Requirement:
Can you repeat all of the records below word for word, leaving out the pictures?

(Part of a data file)
»»

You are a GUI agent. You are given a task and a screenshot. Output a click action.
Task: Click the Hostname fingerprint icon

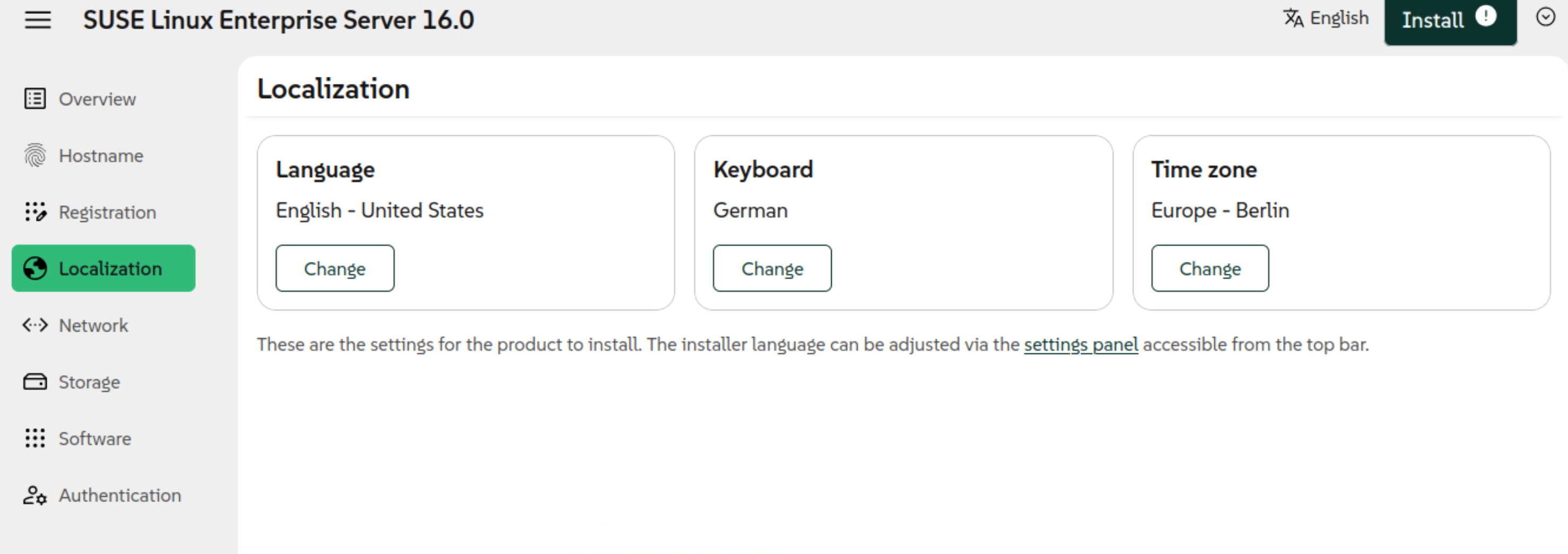pos(34,155)
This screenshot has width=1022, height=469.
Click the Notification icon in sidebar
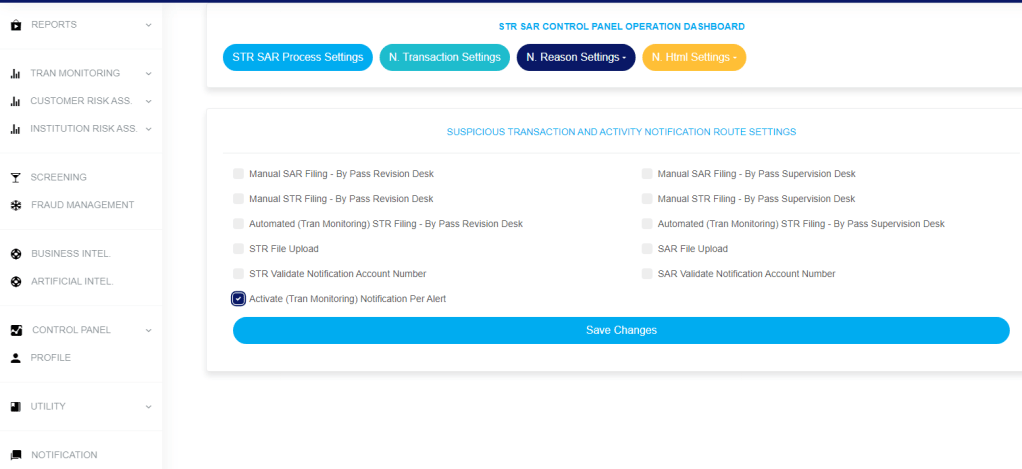pos(16,455)
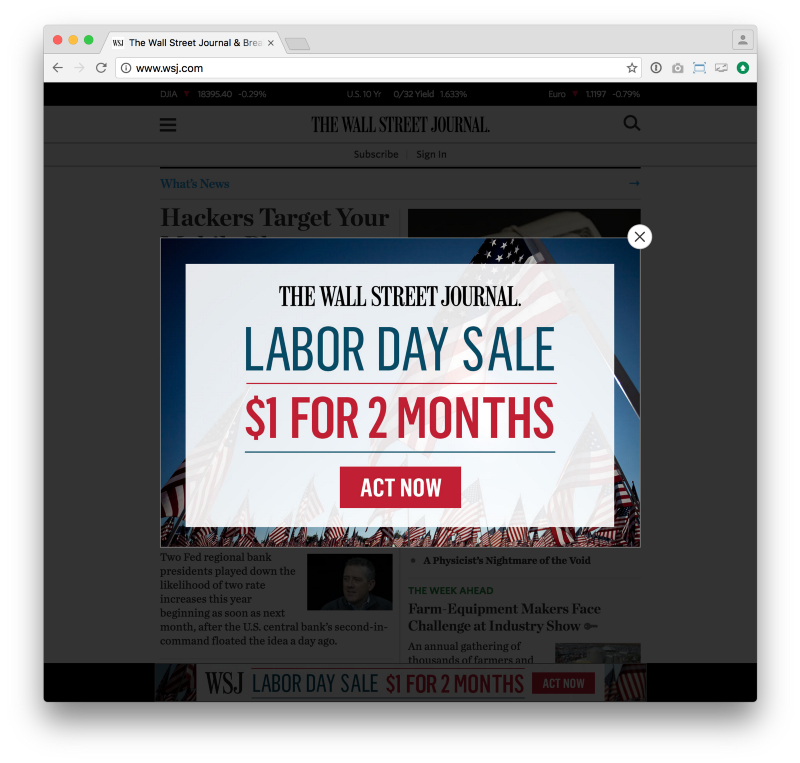Click the Fed president article thumbnail
This screenshot has height=763, width=800.
pyautogui.click(x=349, y=582)
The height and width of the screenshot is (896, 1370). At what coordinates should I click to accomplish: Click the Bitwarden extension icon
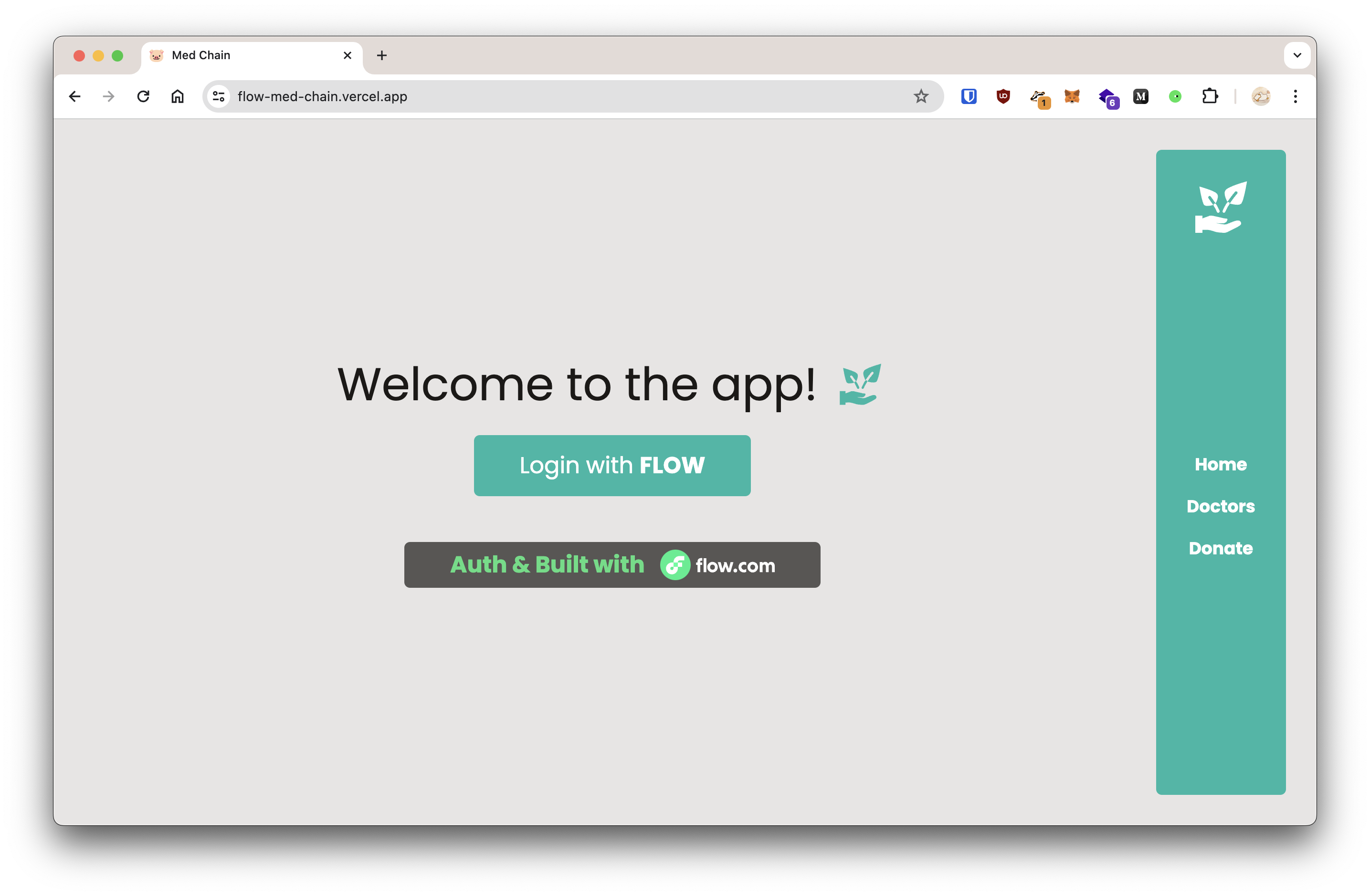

««

Full solution:
You are a GUI agent. You are given a task and a screenshot. Output a click action.
Task: Click the Hostname fingerprint icon

pos(34,155)
This screenshot has width=1022, height=469.
Click the Notification icon in sidebar
pos(16,455)
Click the Fed president article thumbnail
This screenshot has height=763, width=800.
pyautogui.click(x=349, y=582)
The height and width of the screenshot is (896, 1370). At what coordinates should I click to accomplish: Click the Bitwarden extension icon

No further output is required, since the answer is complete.